▶ _Aim of the task_
In the seminar notice below, which professional social network is named as the source of the system's data?

▶ _Supplied passage_
+ + +
Seminar: A Personalized Course Recommendation System Based on Career Goals
M.Sc. Thesis Proposal
Supervisor: Dr. Wolfgang Banzhaf
A Personalized Course Recommendation System Based on Career Goals
Department of Computer Science
Thursday, January 28, 2016, 2:40 p.m., Room EN 2022
Recommender systems have become very popular and are integrated into many applications that we use everyday. We are recommended music pieces, articles, books, movies and many other things of daily life by many websites. Education is another example of a domain where recommender systems can help make better and wiser decision that affect the future. With the growing number of available courses online, it is a serious problem of how to choose the right courses. In this thesis, a new recommendation
system for courses is proposed that takes the user’s career goals into consideration in order to help them with choosing the right path toward their goals. The system will use the data from LinkedIn professional social network. Public profiles of people with desired career goals and their top skills will be extracted in order to form the data set. Then with the use of association rule mining and genetic algorithm, best rules will be evolved in order to show which skills are necessary for each career goal. Then with the use of a set of data extracted from course descriptions, a table will be generated showing the associations between skills and courses. With the use of the extracted data set from LinkedIn, associations between each skill and courses, and a minimization algorithm for finding minimum number of effective courses, the system will hopefully be able to recommend courses to the users in order to help users achieve their career targets faster.
+ + +
▶ _Data extract_
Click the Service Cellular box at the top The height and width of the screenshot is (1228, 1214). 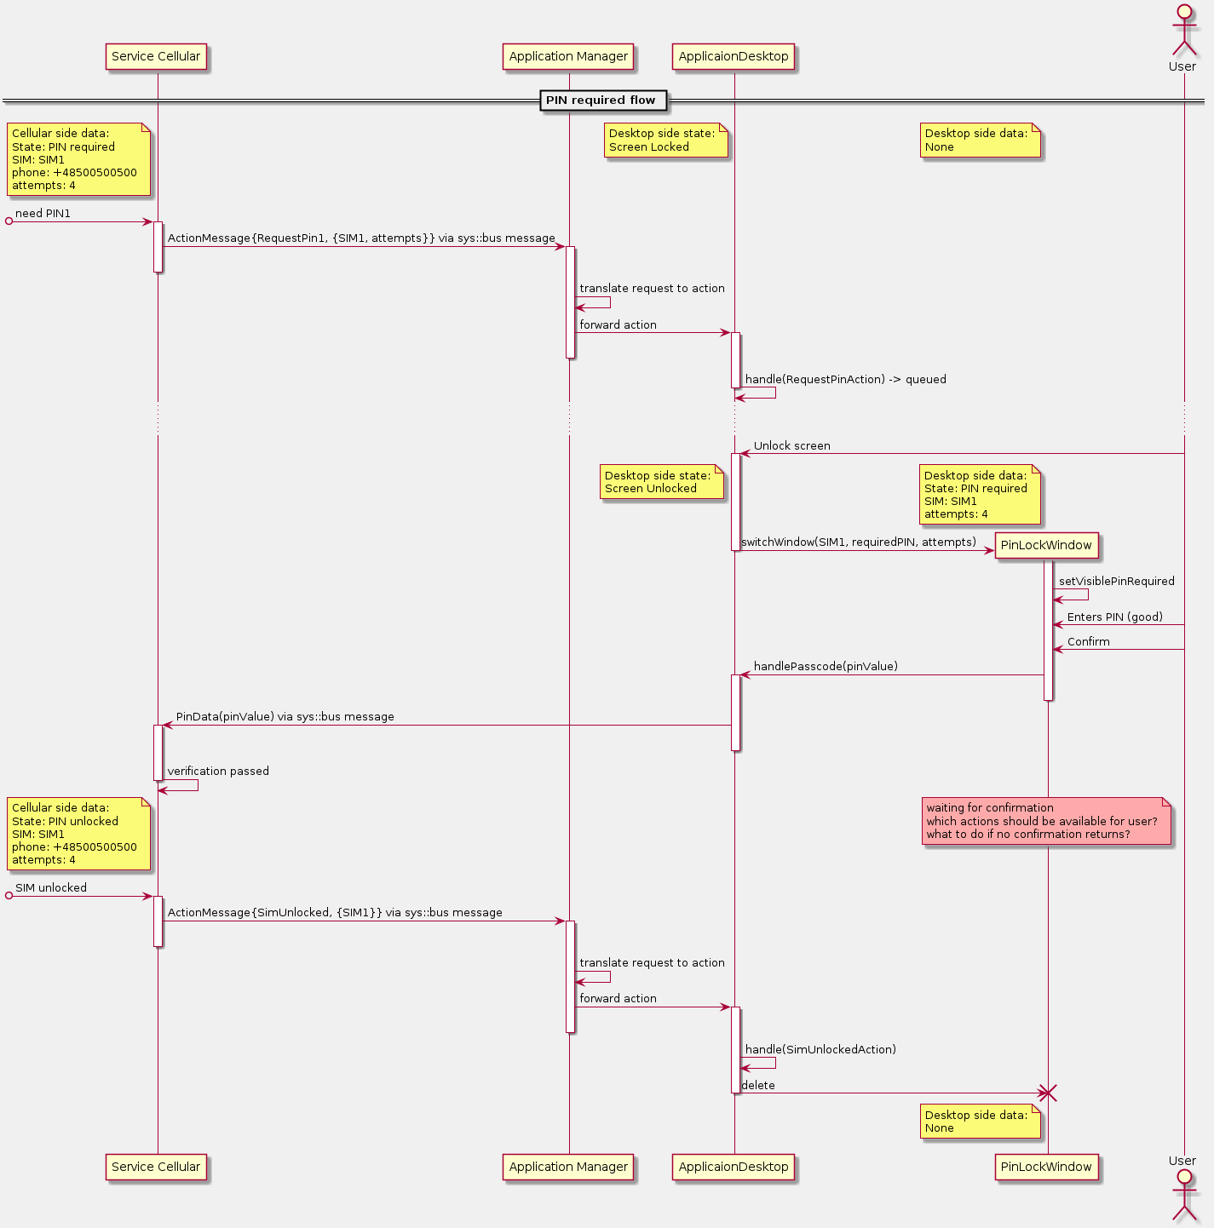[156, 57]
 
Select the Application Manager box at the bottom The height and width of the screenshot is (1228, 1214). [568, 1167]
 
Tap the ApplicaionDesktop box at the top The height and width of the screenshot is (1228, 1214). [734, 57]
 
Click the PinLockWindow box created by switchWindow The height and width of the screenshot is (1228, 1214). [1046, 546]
+ + +
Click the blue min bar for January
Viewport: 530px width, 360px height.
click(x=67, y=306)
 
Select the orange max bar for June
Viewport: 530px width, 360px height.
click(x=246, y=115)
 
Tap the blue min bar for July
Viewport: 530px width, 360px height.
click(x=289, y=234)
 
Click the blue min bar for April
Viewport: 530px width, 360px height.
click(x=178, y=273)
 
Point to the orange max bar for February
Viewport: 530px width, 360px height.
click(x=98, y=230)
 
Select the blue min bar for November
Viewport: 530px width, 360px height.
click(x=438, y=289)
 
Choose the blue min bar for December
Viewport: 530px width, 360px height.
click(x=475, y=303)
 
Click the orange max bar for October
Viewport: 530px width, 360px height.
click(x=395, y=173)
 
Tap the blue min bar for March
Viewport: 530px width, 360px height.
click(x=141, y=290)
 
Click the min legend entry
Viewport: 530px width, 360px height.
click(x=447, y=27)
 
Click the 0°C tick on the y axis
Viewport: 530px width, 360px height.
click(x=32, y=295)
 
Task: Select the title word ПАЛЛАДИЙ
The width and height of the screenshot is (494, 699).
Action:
+ + +
▶ _Answer for this exercise_
LinkedIn